The Technology Entertainment Design Conference has been a great source for interesting presentations and in 2006 they started publishing their talks online. This week they published a list of the top 10 most popular talks. There are quite a few tech related ones and we’ve covered some of this work before: [Jeff Han]’s multitouch demos, [Johnny Lee]’s Wiimote hacking, [Blaise Aguera y Arcas] demoing a zoomable interface, and finally for a bit of fun [Arthur Benjamin]’s Mathemagic.
[via Waxy]
awesome awesome awesome awesome awesome awesome awesome awesome awesome awesome awesome awesome. TED is excellent
I *really* don’t get how the Wiimote-hacks-guy made it to that most elitist conference (or more like theater, with cool people telling rich people about their work, to make rich people make feel a little cool) — it’s really not a hack, since the wiimote was just supposed to track points, and he, well, let’s it track points, big deal.
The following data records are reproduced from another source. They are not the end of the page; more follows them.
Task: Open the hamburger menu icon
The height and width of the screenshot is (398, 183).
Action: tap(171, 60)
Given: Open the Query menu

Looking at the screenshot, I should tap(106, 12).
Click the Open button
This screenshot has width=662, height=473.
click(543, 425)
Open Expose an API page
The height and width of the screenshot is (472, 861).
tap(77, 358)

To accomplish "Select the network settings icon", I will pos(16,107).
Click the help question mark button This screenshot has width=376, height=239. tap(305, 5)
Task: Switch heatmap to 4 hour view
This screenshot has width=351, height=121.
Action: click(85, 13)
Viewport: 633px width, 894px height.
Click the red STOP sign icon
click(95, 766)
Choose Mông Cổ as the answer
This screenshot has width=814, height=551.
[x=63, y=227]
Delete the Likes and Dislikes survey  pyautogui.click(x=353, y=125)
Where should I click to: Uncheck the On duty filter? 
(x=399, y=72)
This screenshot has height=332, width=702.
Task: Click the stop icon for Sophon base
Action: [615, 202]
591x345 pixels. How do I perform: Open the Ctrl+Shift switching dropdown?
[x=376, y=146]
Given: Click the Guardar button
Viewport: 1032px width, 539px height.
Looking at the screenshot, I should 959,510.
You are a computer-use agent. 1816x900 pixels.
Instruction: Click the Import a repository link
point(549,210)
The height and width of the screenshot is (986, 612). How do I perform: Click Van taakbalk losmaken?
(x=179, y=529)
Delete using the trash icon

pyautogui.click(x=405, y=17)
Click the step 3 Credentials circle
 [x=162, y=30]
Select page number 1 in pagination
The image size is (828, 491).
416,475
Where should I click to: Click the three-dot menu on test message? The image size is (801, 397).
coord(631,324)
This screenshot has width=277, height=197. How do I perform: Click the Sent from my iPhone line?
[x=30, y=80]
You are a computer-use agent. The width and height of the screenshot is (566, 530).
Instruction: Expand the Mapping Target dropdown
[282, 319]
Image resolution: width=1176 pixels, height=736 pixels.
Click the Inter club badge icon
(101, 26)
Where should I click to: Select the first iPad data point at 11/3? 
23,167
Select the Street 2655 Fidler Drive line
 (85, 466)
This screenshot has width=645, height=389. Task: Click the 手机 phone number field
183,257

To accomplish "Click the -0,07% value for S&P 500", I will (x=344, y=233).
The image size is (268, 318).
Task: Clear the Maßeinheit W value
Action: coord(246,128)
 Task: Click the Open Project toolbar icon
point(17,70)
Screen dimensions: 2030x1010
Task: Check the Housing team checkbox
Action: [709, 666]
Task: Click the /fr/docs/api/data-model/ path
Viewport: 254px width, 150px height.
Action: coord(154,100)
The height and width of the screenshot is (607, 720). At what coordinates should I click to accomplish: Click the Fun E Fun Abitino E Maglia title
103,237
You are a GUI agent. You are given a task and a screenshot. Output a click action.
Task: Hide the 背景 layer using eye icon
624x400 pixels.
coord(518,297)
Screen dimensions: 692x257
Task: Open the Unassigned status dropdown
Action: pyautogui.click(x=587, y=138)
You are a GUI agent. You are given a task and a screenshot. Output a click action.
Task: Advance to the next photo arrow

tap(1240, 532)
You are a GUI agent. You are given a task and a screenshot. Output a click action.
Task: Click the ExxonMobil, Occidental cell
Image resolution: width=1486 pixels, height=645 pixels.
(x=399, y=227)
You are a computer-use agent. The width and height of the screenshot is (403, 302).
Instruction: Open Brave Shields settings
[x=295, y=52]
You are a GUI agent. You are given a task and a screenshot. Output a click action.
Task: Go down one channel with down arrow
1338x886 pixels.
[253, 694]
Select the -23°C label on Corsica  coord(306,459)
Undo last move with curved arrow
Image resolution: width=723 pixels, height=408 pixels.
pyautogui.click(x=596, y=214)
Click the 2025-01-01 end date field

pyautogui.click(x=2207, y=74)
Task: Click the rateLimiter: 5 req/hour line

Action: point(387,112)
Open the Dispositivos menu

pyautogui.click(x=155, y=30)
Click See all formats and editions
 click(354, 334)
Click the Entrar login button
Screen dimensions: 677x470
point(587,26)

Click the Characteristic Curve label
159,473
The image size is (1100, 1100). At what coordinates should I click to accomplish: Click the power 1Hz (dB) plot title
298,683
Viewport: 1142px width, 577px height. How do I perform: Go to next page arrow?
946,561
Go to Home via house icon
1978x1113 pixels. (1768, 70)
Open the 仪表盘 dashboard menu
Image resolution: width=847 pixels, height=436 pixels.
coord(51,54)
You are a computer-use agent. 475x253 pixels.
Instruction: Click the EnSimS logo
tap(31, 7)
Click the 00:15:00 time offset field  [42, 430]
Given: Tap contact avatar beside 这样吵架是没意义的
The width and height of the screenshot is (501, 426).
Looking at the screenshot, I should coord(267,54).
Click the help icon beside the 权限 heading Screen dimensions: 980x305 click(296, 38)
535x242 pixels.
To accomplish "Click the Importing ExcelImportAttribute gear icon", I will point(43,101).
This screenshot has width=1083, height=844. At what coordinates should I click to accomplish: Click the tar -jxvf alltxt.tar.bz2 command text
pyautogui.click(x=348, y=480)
It’s of even lower value than Jeff Hans talk, at least that one started the hype (again), but the demos that gave the talk its coolness were all made by his students while he claimed the pride…
Compare these talks to the one by the Microsoft Research guy or the robot-arm-protesis guy…
I haven’t left the ted website since this newspost was made, it’s pretty excellent. Caustically elitist like pascal said, but the talks are just great.
@pascal
The software that Johnny Lee imagined and created is what is exciting, Frustro!